<<<<
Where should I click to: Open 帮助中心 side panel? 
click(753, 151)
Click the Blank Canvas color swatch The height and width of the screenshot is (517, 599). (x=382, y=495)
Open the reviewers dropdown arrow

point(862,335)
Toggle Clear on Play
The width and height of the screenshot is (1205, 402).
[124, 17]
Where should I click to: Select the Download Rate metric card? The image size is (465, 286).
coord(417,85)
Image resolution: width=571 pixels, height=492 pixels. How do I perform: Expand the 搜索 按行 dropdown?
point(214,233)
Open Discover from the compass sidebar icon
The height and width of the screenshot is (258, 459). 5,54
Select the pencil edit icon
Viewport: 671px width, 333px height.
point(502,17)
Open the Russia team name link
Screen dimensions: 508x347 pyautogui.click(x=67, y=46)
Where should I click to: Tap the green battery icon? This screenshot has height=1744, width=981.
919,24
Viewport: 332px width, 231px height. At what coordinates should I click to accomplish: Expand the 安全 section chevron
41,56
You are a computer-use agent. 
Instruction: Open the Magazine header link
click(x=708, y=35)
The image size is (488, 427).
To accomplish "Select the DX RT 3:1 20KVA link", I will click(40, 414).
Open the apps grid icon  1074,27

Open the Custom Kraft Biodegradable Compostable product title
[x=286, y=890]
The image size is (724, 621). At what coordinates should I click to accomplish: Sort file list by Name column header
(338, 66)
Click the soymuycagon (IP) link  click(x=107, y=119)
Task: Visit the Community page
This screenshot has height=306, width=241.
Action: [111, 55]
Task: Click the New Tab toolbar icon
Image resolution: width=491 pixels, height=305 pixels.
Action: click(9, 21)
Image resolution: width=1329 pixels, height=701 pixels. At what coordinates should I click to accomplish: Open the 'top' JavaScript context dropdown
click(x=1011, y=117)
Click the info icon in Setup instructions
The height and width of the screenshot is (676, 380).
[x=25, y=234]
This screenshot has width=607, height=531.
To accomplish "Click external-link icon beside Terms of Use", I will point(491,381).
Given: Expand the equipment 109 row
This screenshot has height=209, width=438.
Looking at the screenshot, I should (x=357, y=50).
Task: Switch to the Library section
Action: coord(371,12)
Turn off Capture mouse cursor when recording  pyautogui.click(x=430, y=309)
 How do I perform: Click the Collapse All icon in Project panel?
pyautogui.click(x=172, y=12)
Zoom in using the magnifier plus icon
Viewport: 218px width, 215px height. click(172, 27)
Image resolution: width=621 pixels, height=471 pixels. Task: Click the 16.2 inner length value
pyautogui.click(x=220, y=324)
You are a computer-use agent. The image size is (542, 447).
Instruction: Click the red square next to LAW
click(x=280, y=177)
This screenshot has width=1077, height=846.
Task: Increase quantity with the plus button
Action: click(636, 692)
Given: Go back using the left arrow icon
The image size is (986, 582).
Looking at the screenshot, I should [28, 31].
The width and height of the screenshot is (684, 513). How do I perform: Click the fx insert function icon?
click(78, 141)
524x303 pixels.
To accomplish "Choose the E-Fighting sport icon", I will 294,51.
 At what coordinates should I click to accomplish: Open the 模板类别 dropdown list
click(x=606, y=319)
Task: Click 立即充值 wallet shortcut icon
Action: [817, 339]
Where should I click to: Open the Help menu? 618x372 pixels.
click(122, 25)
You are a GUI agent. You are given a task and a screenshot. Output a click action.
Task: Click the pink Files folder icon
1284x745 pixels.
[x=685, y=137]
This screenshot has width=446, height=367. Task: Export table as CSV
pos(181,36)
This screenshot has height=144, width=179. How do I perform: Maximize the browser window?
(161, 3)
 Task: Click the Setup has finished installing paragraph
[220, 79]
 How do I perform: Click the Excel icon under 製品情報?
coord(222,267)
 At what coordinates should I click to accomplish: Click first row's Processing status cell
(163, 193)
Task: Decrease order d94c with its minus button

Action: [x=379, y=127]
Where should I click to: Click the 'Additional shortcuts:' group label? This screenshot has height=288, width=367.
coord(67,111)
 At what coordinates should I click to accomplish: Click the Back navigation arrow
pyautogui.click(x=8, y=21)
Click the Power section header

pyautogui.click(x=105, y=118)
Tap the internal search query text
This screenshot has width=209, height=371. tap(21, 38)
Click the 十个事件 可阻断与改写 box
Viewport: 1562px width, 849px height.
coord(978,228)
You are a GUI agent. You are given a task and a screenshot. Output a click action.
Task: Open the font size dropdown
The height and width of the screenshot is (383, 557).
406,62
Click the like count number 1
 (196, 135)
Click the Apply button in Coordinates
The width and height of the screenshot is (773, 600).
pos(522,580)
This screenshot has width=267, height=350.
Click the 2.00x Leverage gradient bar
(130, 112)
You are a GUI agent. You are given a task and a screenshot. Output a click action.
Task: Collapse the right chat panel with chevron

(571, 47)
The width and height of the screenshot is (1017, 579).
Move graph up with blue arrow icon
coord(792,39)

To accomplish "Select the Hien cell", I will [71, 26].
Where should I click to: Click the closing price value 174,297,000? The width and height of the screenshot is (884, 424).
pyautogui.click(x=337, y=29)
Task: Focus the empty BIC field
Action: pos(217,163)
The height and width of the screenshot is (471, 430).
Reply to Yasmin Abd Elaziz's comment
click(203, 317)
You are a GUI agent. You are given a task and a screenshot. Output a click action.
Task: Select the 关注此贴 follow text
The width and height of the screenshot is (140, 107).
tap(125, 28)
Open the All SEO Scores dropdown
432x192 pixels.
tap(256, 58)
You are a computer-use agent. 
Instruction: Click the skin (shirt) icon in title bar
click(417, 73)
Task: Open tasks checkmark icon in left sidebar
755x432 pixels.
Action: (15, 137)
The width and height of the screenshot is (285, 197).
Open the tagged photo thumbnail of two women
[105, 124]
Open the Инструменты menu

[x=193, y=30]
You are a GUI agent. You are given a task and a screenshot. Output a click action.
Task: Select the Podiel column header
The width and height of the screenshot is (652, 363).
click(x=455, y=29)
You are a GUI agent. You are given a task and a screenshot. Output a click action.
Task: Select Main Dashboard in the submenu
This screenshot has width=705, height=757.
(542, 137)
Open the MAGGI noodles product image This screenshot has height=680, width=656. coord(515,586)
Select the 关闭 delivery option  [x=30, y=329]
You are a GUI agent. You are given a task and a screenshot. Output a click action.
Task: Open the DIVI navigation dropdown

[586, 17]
>>>>
## What is needed
Your response needs to restate the lines above exactly.

## Output of the task
Where should I click to: Open 帮助中心 side panel? 
click(753, 151)
Click the Blank Canvas color swatch The height and width of the screenshot is (517, 599). (x=382, y=495)
Open the reviewers dropdown arrow

point(862,335)
Toggle Clear on Play
The width and height of the screenshot is (1205, 402).
[124, 17]
Where should I click to: Select the Download Rate metric card? The image size is (465, 286).
coord(417,85)
Image resolution: width=571 pixels, height=492 pixels. How do I perform: Expand the 搜索 按行 dropdown?
point(214,233)
Open Discover from the compass sidebar icon
The height and width of the screenshot is (258, 459). 5,54
Select the pencil edit icon
Viewport: 671px width, 333px height.
point(502,17)
Open the Russia team name link
Screen dimensions: 508x347 pyautogui.click(x=67, y=46)
Where should I click to: Tap the green battery icon? This screenshot has height=1744, width=981.
919,24
Viewport: 332px width, 231px height. At what coordinates should I click to accomplish: Expand the 安全 section chevron
41,56
You are a computer-use agent. 
Instruction: Open the Magazine header link
click(x=708, y=35)
The image size is (488, 427).
To accomplish "Select the DX RT 3:1 20KVA link", I will click(40, 414).
Open the apps grid icon  1074,27

Open the Custom Kraft Biodegradable Compostable product title
[x=286, y=890]
The image size is (724, 621). At what coordinates should I click to accomplish: Sort file list by Name column header
(338, 66)
Click the soymuycagon (IP) link  click(x=107, y=119)
Task: Visit the Community page
This screenshot has height=306, width=241.
Action: [111, 55]
Task: Click the New Tab toolbar icon
Image resolution: width=491 pixels, height=305 pixels.
Action: click(9, 21)
Image resolution: width=1329 pixels, height=701 pixels. At what coordinates should I click to accomplish: Open the 'top' JavaScript context dropdown
click(x=1011, y=117)
Click the info icon in Setup instructions
The height and width of the screenshot is (676, 380).
[x=25, y=234]
This screenshot has width=607, height=531.
To accomplish "Click external-link icon beside Terms of Use", I will point(491,381).
Given: Expand the equipment 109 row
This screenshot has height=209, width=438.
Looking at the screenshot, I should (x=357, y=50).
Task: Switch to the Library section
Action: coord(371,12)
Turn off Capture mouse cursor when recording  pyautogui.click(x=430, y=309)
 How do I perform: Click the Collapse All icon in Project panel?
pyautogui.click(x=172, y=12)
Zoom in using the magnifier plus icon
Viewport: 218px width, 215px height. click(172, 27)
Image resolution: width=621 pixels, height=471 pixels. Task: Click the 16.2 inner length value
pyautogui.click(x=220, y=324)
You are a computer-use agent. The image size is (542, 447).
Instruction: Click the red square next to LAW
click(x=280, y=177)
This screenshot has width=1077, height=846.
Task: Increase quantity with the plus button
Action: click(636, 692)
Given: Go back using the left arrow icon
The image size is (986, 582).
Looking at the screenshot, I should [28, 31].
The width and height of the screenshot is (684, 513). How do I perform: Click the fx insert function icon?
click(78, 141)
524x303 pixels.
To accomplish "Choose the E-Fighting sport icon", I will 294,51.
 At what coordinates should I click to accomplish: Open the 模板类别 dropdown list
click(x=606, y=319)
Task: Click 立即充值 wallet shortcut icon
Action: [817, 339]
Where should I click to: Open the Help menu? 618x372 pixels.
click(122, 25)
You are a GUI agent. You are given a task and a screenshot. Output a click action.
Task: Click the pink Files folder icon
1284x745 pixels.
[x=685, y=137]
This screenshot has width=446, height=367. Task: Export table as CSV
pos(181,36)
This screenshot has height=144, width=179. How do I perform: Maximize the browser window?
(161, 3)
 Task: Click the Setup has finished installing paragraph
[220, 79]
 How do I perform: Click the Excel icon under 製品情報?
coord(222,267)
 At what coordinates should I click to accomplish: Click first row's Processing status cell
(163, 193)
Task: Decrease order d94c with its minus button

Action: [x=379, y=127]
Where should I click to: Click the 'Additional shortcuts:' group label? This screenshot has height=288, width=367.
coord(67,111)
 At what coordinates should I click to accomplish: Click the Back navigation arrow
pyautogui.click(x=8, y=21)
Click the Power section header

pyautogui.click(x=105, y=118)
Tap the internal search query text
This screenshot has width=209, height=371. tap(21, 38)
Click the 十个事件 可阻断与改写 box
Viewport: 1562px width, 849px height.
coord(978,228)
You are a GUI agent. You are given a task and a screenshot. Output a click action.
Task: Open the font size dropdown
The height and width of the screenshot is (383, 557).
406,62
Click the like count number 1
 (196, 135)
Click the Apply button in Coordinates
The width and height of the screenshot is (773, 600).
pos(522,580)
This screenshot has width=267, height=350.
Click the 2.00x Leverage gradient bar
(130, 112)
You are a GUI agent. You are given a task and a screenshot. Output a click action.
Task: Collapse the right chat panel with chevron

(571, 47)
The width and height of the screenshot is (1017, 579).
Move graph up with blue arrow icon
coord(792,39)

To accomplish "Select the Hien cell", I will [71, 26].
Where should I click to: Click the closing price value 174,297,000? The width and height of the screenshot is (884, 424).
pyautogui.click(x=337, y=29)
Task: Focus the empty BIC field
Action: pos(217,163)
The height and width of the screenshot is (471, 430).
Reply to Yasmin Abd Elaziz's comment
click(203, 317)
You are a GUI agent. You are given a task and a screenshot. Output a click action.
Task: Select the 关注此贴 follow text
The width and height of the screenshot is (140, 107).
tap(125, 28)
Open the All SEO Scores dropdown
432x192 pixels.
tap(256, 58)
You are a computer-use agent. 
Instruction: Click the skin (shirt) icon in title bar
click(417, 73)
Task: Open tasks checkmark icon in left sidebar
755x432 pixels.
Action: (15, 137)
The width and height of the screenshot is (285, 197).
Open the tagged photo thumbnail of two women
[105, 124]
Open the Инструменты menu

[x=193, y=30]
You are a GUI agent. You are given a task and a screenshot. Output a click action.
Task: Select the Podiel column header
The width and height of the screenshot is (652, 363).
click(x=455, y=29)
You are a GUI agent. You are given a task and a screenshot. Output a click action.
Task: Select Main Dashboard in the submenu
This screenshot has width=705, height=757.
(542, 137)
Open the MAGGI noodles product image This screenshot has height=680, width=656. coord(515,586)
Select the 关闭 delivery option  [x=30, y=329]
You are a GUI agent. You are given a task and a screenshot. Output a click action.
Task: Open the DIVI navigation dropdown

[586, 17]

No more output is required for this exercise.